SET EXERCISE A
Reformat the rows from the line containing "Expand the 借款明细及协议 row" up to and including the line containing "This screenshot has height=892, width=1372." as a Markdown table with the columns Index and Entry. Number each line and omit blank lines.

READING TEXT

Just so you don't miss a thing, here's the Google News Search for CeBIT ordered by date. Just continually click on that link through out the week. Hell just make it your temporary home page. ;-)

Let's see, looks like Reuters already has a preview story running:

AMSTERDAM/PARIS, March 7 (Reuters) - From camera phones to wireless computer connections, the freshest crop of gadgets in years will be unveiled to mainstream buyers at next week's CeBIT trade fair, but few may be in a spending mood. ...

"We're going to see camera phones from every manufacturer and many other weird and wonderful mobile devices as manufacturers struggle to drive the replacement market," said analyst Ben Wood at market research group Gartner Dataquest.

Starting next Tuesday and running into the following week, CeBIT will welcome some 6,500 exhibitors -- down from 8,000 two years ago -- and attract more than half-a-million visitors to a sprawling high-tech metropolis made up of more than 24 aircraft-hangar-sized halls. ...

The CeBIT fair grounds, a teeming city unto itself, will feature fast wireless Internet access over short-range radio networks, giving visitors a taste of how an entirely wireless city would work.

These so-called Wi-Fi connections are due to receive their biggest boost ever next week as chipmaker Intel Corp. formally unveils chips that will allow most notebook computers manufactured by year-end to reach the Internet without wires.

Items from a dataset
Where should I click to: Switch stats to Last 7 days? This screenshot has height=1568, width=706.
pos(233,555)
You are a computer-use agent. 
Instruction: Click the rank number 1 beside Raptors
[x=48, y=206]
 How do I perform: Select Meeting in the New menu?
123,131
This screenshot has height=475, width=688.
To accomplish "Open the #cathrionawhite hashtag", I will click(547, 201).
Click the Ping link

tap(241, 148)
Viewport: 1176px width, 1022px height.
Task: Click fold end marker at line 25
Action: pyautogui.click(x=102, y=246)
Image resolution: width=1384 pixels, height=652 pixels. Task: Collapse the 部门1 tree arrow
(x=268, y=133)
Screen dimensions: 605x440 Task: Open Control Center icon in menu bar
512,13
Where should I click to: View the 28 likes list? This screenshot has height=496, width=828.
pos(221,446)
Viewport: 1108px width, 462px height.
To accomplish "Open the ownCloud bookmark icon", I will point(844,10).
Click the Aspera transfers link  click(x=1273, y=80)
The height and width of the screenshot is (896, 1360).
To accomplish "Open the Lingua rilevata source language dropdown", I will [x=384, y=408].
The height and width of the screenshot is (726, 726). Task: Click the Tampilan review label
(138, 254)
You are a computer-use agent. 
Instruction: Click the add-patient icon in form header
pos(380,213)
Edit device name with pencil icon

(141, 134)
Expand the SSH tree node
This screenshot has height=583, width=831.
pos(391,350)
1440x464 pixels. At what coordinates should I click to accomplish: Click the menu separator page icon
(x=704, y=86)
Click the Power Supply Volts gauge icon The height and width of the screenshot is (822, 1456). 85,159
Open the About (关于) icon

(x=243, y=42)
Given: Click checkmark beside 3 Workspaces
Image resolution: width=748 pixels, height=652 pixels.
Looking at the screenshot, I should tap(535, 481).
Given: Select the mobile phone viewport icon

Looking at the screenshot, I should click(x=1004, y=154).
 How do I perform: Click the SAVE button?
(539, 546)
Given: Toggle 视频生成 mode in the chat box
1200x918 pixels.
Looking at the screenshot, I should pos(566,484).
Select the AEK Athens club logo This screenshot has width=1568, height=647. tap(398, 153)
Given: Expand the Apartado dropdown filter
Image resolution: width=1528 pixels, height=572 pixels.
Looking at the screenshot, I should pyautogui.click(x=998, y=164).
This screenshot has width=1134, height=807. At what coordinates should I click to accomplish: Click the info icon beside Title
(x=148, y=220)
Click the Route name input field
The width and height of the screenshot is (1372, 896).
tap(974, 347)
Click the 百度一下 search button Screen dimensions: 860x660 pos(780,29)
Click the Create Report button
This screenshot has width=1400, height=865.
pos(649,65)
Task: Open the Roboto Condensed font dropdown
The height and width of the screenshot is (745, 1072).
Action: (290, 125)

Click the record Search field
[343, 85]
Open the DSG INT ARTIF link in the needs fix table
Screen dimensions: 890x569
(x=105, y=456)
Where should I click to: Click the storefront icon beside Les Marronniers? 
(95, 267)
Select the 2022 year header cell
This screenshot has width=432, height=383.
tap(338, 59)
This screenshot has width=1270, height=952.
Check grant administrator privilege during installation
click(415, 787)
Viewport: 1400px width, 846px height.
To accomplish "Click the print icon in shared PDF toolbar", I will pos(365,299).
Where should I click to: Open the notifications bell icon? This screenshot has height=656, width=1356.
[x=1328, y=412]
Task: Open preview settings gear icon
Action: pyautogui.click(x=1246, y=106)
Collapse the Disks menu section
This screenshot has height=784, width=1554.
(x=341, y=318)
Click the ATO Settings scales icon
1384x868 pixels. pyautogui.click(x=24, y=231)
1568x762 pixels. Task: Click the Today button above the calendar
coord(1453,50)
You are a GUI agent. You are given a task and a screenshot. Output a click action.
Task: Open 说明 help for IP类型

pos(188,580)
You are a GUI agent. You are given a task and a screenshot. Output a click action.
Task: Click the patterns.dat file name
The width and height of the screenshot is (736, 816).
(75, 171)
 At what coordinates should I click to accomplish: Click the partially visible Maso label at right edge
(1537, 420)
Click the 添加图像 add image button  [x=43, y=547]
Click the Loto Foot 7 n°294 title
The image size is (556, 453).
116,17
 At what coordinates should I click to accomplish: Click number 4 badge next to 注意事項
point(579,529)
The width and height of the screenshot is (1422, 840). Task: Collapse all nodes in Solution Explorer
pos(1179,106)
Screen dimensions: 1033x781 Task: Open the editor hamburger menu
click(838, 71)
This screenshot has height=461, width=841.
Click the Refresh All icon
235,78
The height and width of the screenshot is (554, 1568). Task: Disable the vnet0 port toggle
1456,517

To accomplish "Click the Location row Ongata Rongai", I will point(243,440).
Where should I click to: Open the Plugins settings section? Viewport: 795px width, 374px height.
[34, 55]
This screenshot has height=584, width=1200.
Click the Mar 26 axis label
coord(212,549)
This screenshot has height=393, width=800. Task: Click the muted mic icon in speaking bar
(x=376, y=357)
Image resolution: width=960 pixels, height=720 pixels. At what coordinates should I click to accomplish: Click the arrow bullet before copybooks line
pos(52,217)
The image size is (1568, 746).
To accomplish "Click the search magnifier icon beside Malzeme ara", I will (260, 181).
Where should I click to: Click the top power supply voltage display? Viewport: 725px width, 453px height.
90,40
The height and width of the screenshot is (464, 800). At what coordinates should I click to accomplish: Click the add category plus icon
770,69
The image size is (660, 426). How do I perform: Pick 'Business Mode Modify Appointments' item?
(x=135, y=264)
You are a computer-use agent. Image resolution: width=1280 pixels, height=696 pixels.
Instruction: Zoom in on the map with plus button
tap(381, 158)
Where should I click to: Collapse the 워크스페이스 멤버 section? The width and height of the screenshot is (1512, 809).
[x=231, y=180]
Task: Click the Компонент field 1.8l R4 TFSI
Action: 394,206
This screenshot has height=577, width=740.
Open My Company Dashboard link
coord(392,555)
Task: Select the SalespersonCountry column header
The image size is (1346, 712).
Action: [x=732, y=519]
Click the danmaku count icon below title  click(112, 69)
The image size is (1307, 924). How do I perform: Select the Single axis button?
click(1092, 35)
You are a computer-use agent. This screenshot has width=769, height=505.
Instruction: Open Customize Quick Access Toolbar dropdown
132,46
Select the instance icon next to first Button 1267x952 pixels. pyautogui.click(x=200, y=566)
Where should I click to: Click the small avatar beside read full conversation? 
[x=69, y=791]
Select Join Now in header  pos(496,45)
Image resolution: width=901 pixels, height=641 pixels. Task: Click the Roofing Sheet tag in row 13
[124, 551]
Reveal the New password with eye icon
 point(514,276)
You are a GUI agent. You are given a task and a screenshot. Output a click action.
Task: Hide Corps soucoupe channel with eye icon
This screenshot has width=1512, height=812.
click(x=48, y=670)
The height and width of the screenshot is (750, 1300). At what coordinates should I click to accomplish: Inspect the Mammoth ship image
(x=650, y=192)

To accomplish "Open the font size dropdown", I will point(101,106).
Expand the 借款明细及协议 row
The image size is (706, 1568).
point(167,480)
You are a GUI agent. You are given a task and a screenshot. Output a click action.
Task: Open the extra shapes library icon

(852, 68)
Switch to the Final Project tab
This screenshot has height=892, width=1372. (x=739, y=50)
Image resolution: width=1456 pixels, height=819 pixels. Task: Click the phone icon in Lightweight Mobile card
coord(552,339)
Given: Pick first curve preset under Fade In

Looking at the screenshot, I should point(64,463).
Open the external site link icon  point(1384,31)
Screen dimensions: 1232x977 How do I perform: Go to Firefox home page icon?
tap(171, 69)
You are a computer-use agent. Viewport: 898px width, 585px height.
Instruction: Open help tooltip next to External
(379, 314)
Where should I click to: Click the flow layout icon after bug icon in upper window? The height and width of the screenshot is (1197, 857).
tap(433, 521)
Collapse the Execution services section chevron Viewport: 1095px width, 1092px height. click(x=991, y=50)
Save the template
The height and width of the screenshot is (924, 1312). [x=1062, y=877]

SET EXERCISE B
List every company or organization named in the CeBIT excerpt.

TASK ANSWER A
| Index | Entry |
|---|---|
| 1 | Expand the 借款明细及协议 row |
| 2 | The image size is (706, 1568). |
| 3 | point(167,480) |
| 4 | You are a GUI agent. You are given a task and a screenshot. Output a click action. |
| 5 | Task: Open the extra shapes library icon |
| 6 | (852, 68) |
| 7 | Switch to the Final Project tab |
| 8 | This screenshot has height=892, width=1372. (x=739, y=50) |

TASK ANSWER B
- Google
- Reuters
- Gartner Dataquest
- Intel Corp.